Через год в отстроенный заново Успенский храм при посольстве прислали священника. А меня командировали на недельку в Сан-Франциско, чтобы там рукоположить во диакона.

Рукоположение во диакона. Сан-Франциско
И у нас в Пекине началась полноценная церковная жизнь.
Я проработал в Китае два года, затем вернулся в Сиэтл, там тоже диаконствовал в соборе святого Спиридона Тримифунтского и работал в Майкрософте. А год назад появилась возможность вернуться в Россию. Для меня это было счастье.
– Все-таки мучила ностальгия?
– Постепенно начала мучить. Знаете, когда разрешаешь свои насущные житейские проблемы, пусть не до конца, но хоть как-то, тогда начинаешь задаваться вопросами иного порядка: а что я здесь делаю? Почему я здесь? Родители мои до сих пор живут в Кемерово. Мы связей с родиной никогда не теряли, каждый год ездили домой, да и вообще становиться американцами не собирались.
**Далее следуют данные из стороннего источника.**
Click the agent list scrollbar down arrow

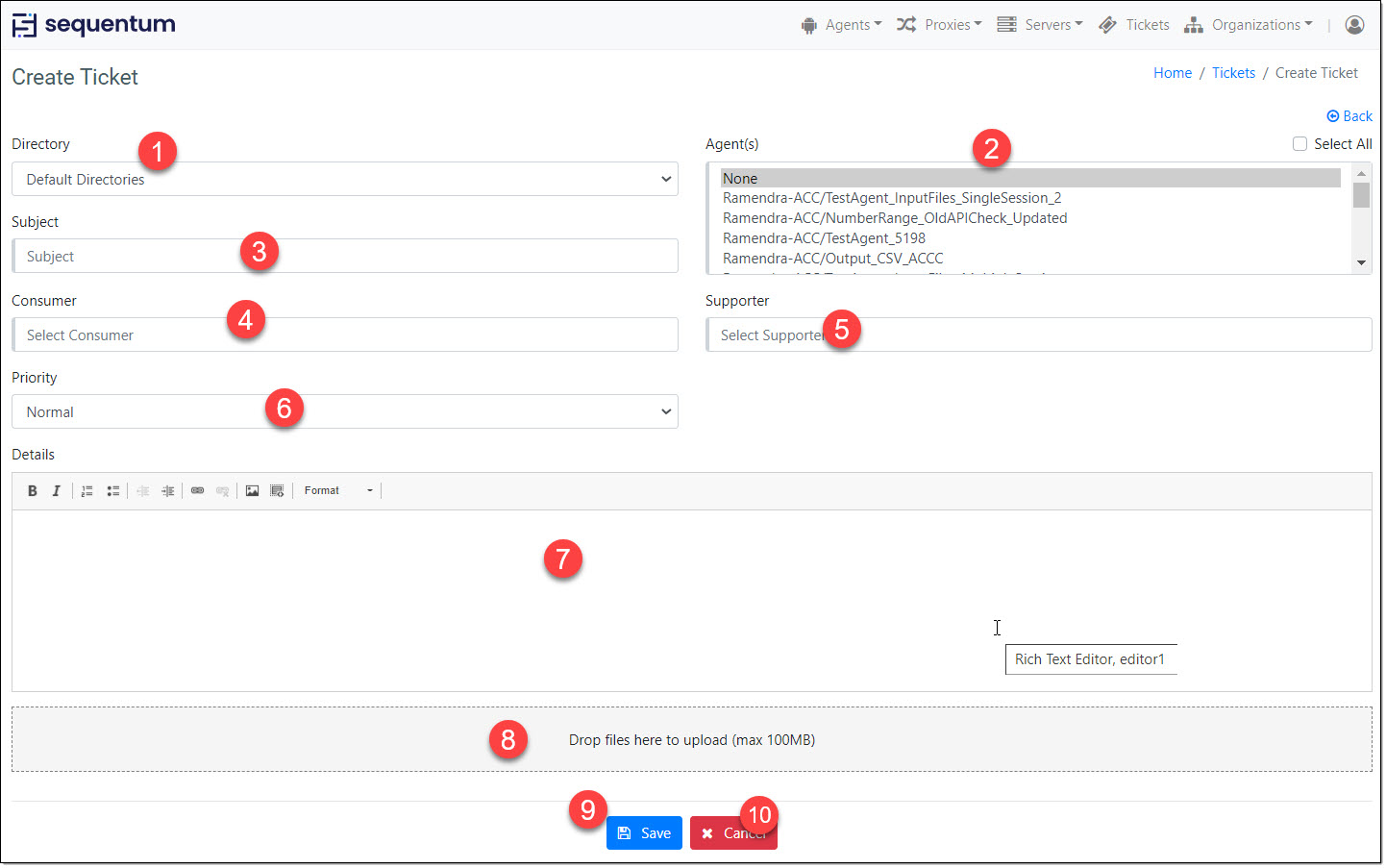click(x=1361, y=262)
И детей своих воспитывали как русских.
Неисправимый неофит
– После 18 лет за границей родина вас не разочаровала?
– Мне нравится в Москве. У меня очень хорошая работа, меня окружают интересные творческие люди. Особое удовольствие я получаю от общения на русском языке. Мы же понимаем друг друга с полуслова, на уровне оттенков, намеков. Ну вот, например, скажешь, «квартирный вопрос нас испортил», и вся цепочка ассоциаций всем понятна. Пожив за границей, это культурное родство особенно остро чувствуешь и особенно ценишь. На чужом языке такое общение невозможно, как бы хорошо вы на нем ни говорили.
Я рад, что вернулся. У сына другие предпочтения - он остался в Америке, работает в Силиконовой долине программистом. Его пока все устраивает. А дочка учится в Новосибирской консерватории на дирижера хора. Вышла замуж. И возвращаться в Америку пока не планирует. Что до меня, то я больше всего хотел бы осесть в каком-нибудь небольшом русском городке. Но пока не знаю, как жизнь дальше сложится. На все Божья воля.
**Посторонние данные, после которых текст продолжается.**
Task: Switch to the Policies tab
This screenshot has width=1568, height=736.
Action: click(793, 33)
– Вы совмещаете службу в Церкви и светскую работу. В этом нет никакого противоречия?
– По-моему, нет. Это священнику совмещать сложно и, наверное, неполезно. А дьяконы за границей практически все где-то работают. В Сиэтле одно время служил дьяконом начальник финансовой компании. Я знаю одного дьякона в Канаде, который работает в Цирке дю Солей. А как иначе? На что жить? Заграничные приходы маленькие, служат там во славу Божию. Это и лучше. Мне так больше нравится. Но если сложится новая ситуация, требующая кардинальных перемен в жизни, нужно быть готовым ко всему.
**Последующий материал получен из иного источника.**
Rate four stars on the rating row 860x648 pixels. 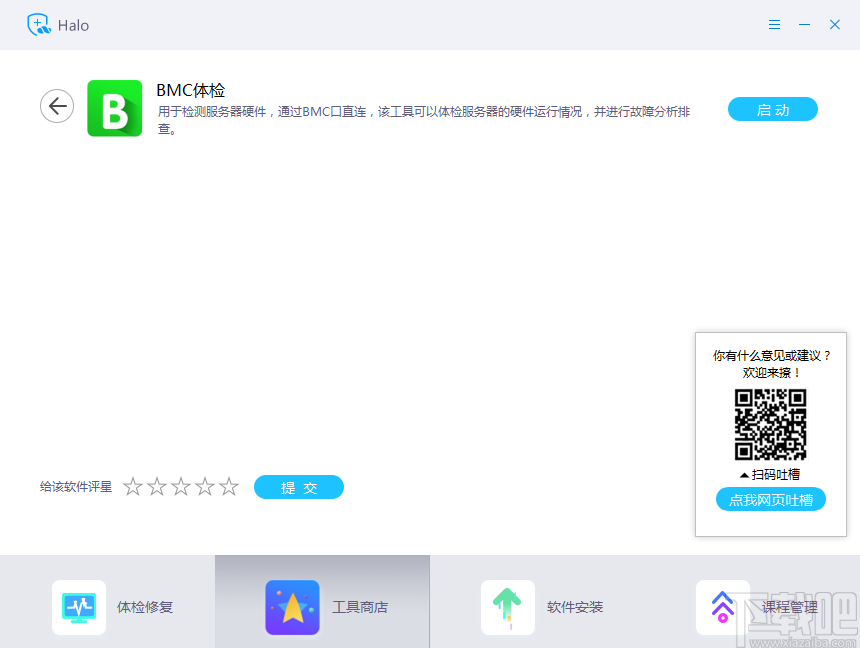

– Есть ли какая-то принципиальная разница между атмосферой на приходах за границей и в России?
– Конечно, есть. За границей люди ближе друг к другу. Они там церковное меньшинство, они нуждаются друг в друге. И священство ближе к прихожанам. В России клир дальше от мира. Хотя у нас в храме св. Екатерины на Всполье сохраняется американская традиция. Мы стараемся сокращать дистанцию.

Служба в храме св. вмц. Екатерины на Всполье , фото сайта st-catherine.ru
– А то, что люди в России агрессивны, вам в глаза не бросается? В том числе в Церкви?
– Мне - нет. Часто об этом слышу, но сам никогда с какой-то особенной агрессией не сталкивался. Наверное, у меня розовые очки. Знаете, как Господь неофитов ведет за ручку. Мне кажется, я по-прежнему неофит. Чем дольше я в Церкви, тем больше мне нравится ее многообразие. У нас так много разных приходов - от ультраконсервативных до ультралиберальных. И все мы в одной Церкви и находим способ уживаться и любить друг друга, несмотря на искушения. Это же замечательно.
– Разве мы уживаемся? Я вижу совсем другую картину - как ультраконсервативные срывают с людей майки на улицах и кричат о своем религиозном чувстве.
– Ну да, бывают взлеты экстремизма с той, с другой стороны. Но Церковь сглаживает эти противоречия.
– Вы говорите о Церкви небесной. А в Церкви земной сейчас масса поводов для конфликтов.
– Уровень конфликтности зависит от нас самих, мне кажется. Рано или поздно, если веришь и любишь, все устраивается. Я человек глубоко провинциальный. Сан-Франциско для русского человека – это тоже провинция. И в провинции оно все как-то проще. Большие политические проблемы - они на уровне личных предпочтений. А Символ веры у нас один. Вот мой опыт церковной жизни практически полностью заграничный. А за границей - как на корабле. Там не так много православных приходов. Ну вот взять Пекин. Один православный храм. Люди самых разных течений и убеждений туда приходят, и им надо находить общий язык. И находят. Причащаться же всем хочется. Если мы стараемся в человеке Христа видеть, мы его всегда увидим.
– А вам говорили когда-нибудь, что у вас розовые очки?
– Конечно, говорили. И я это понимаю. Но если в них хорошо видно, зачем их снимать?
– И у вас не бывает разочарований?
– Бывает. Я же живой человек. Но проблемы надо искать в себе, а не в других.
– Вы везучий человек?
– Пока да.
– То есть в жизни все сложилось, как вы хотели?
– Нет. Но «как я хочу» еще не значит «наилучшим образом». Радость в самой жизни, а не в том, по-твоему, она складывается или нет. В мире так много интересного, и сам факт, что мы существуем - это уже есть радость.